Doing his job for him
In a new research report published last week (17 July 2025), ‘Doing his job for him’: how the criminal justice system fails victims of coercive control who are accused of offending’, Centre for Women’s Justice (CWJ) presents the accounts of seven victims of coercive control who were unfairly criminalised as a result of their own experience of abuse and recommends reforms in law, policy and practice.
The research, conducted by CWJ and funded by The City Law School’s centre for justice reform, illustrates fundamental failings in the criminal justice system that lead to victims of coercive control being punished when they should have been protected.
Coercive control
The report sets out how for many domestic abuse victim/survivors caught up in the criminal justice system, it is the experience of coercive control that has directly led them to be accused of offending. It draws on the experiences of seven women, exploring how this happens and what needs to change to ensure victim/survivors are protected from abuse and not unfairly criminalised. Coercive control is now understood to be a form of domestic abuse, representing a pattern of behaviour over time through which the perpetrator exerts control over the victim/survivor.
Ten years ago, in an attempt to equip the criminal justice system to hold perpetrators to account for coercive control, legislation was introduced (through Section 76 of the Serious Crime Act 2015) to make ‘controlling or coercive behaviour’ a specific criminal offence. This has also since been included in the statutory definition of domestic abuse (at Section 1 of the Domestic Abuse Act 2021).
Personal accounts
The core content of the report is a series of seven personal accounts who were unfairly criminalised as a direct result of suffering coercive control. I reproduced brief summaries of four of these accounts below:
‘Olivia’, then a serving police officer, was convicted of misconduct in public office and lost her job after her controlling ex-boyfriend, also a police officer, coerced her into giving him her password into the police computer system. Olivia’s mental health and career prospects have been severely damaged, which has in turn affected her young daughter.

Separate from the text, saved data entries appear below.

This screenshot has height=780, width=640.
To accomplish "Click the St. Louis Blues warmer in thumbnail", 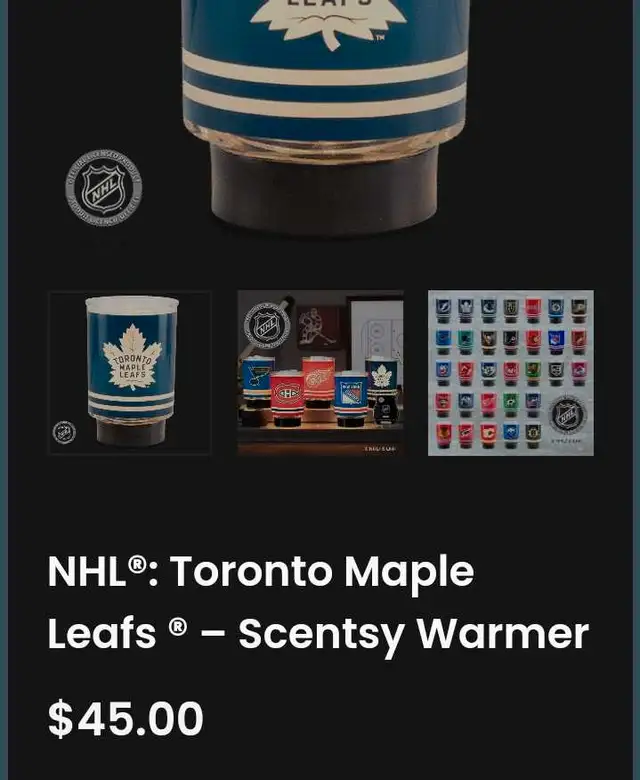I will pos(258,382).
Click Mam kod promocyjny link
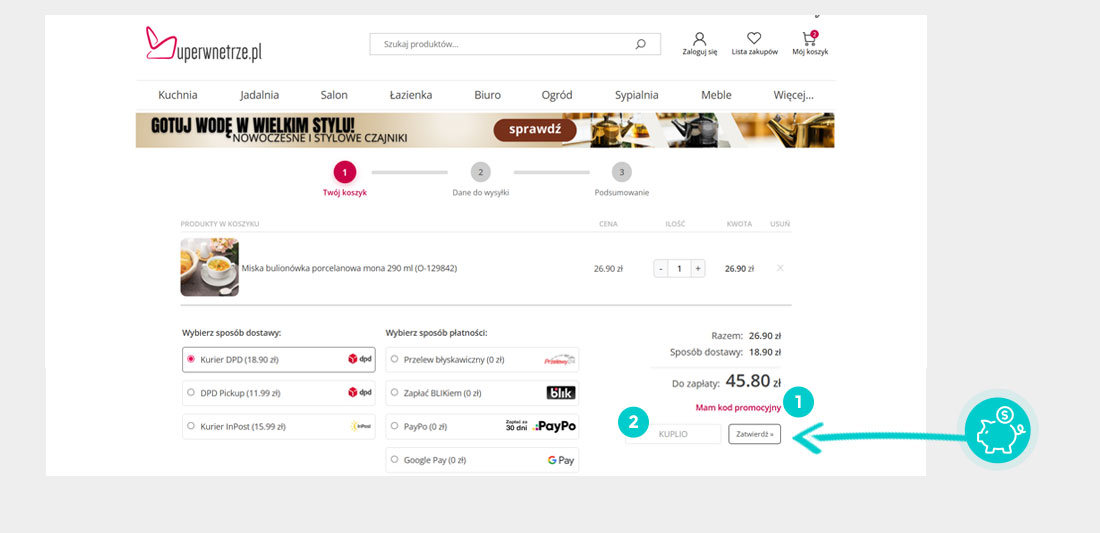 738,408
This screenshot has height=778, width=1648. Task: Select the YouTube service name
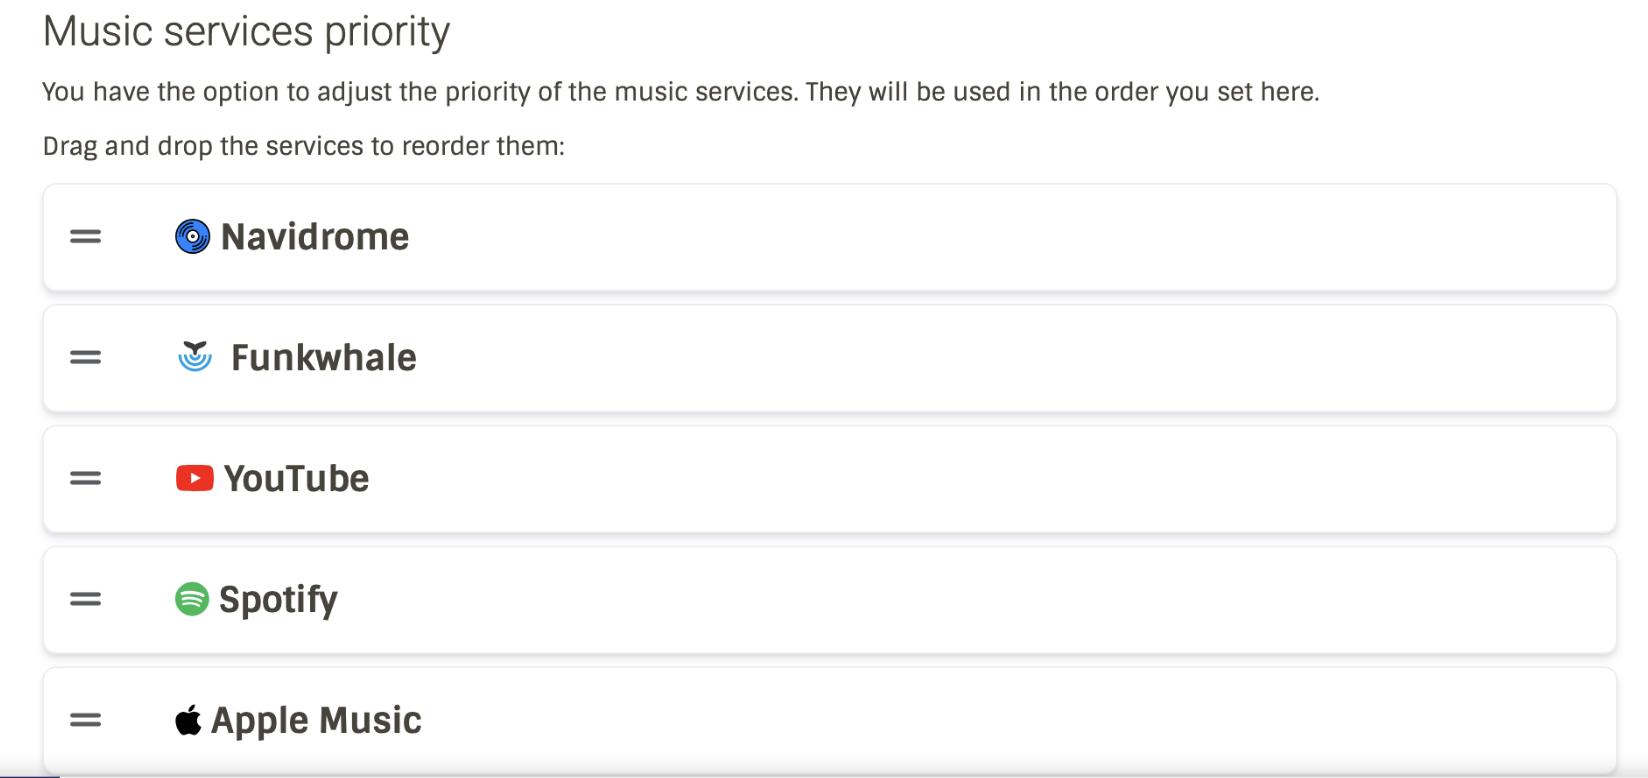click(x=296, y=479)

‘Isabella’ was prosecuted for theft and fraud after her severely abusive and controlling partner used her bank account and phone number to sell stolen caravans. Proceedings were eventually dropped when prosecutors belatedly realised her ex-partner had been convicted of eight counts of rape against her. When Isabella was told the proceedings were going to be dropped, she explained to a Community Psychiatric Nurse she had been planning to commit suicide before her trial began.
‘Choum’, an Asian woman whose first language is not English, was subject to lengthy investigation by the police in response to repeated false allegations by her severely abusive and controlling white British ex-husband. He had subjected Choum to appalling coercive control including routine rapes and treated her as a servant. She reported him to the police but the matter was closed with no further action. No charges were brought against Choum, but her mental health was severely affected and she has since lost her job because of the police record of the allegations. She comments:
“It is very unfair. He abused me, controlled me, scared me…He flipped the case – he turned their attention on to me.”
Megan (her real name) is a survivor of coercive control who was prosecuted and ultimately acquitted for allegedly assisting her abusive ex-partner after he had murdered his cousin. She explains:
“I kind of resigned myself to the legal system carrying on what my ex-partner had done. I was still the one being blamed. I was being charged, I was being accused, and I felt like they were just doing his job for him really.”
Common trends
All the survivors’ accounts detail common features of coercive control and its devastating impact on them and their families. As the accounts make clear, criminal justice responses which fail to protect victim/survivors and actually serve to punish them can effectively extend the perpetrator’s abuse. This compounds the damage already caused to the victim/survivor, leading to long-lasting additional harm.
The accounts uncover multiple failings in the criminal justice process, including:
- Underlying failures by criminal justice practitioners to understand and successfully prosecute coercive control.
- Lack of any effective defence for victims of coercive control who are accused of offending.
- Police failures to gather, review and pass on evidence of coercive control experienced by suspects who are also victims.
- Susceptibility of criminal justice practitioners to unfair stigmatisation of victims and manipulation by perpetrators of coercive control.
- Failure by criminal justice practitioners to understand the particular barriers to justice faced by Black, Asian, minoritised and migrant victim/survivors who are accused of offending.
- Delays in CPS decision making, failure to take account of written representations on behalf of victims accused of offending and no means of redress for defendants facing inappropriate prosecution decisions.
Recommendations
The report makes 11 recommendations for reform, including the introduction of an effective defence for victims of coercive control who are coerced into offending, and a joint police and CPS protocol for gathering, passing on and taking account of evidence of coercive control where a suspect in an offence may also be a victim.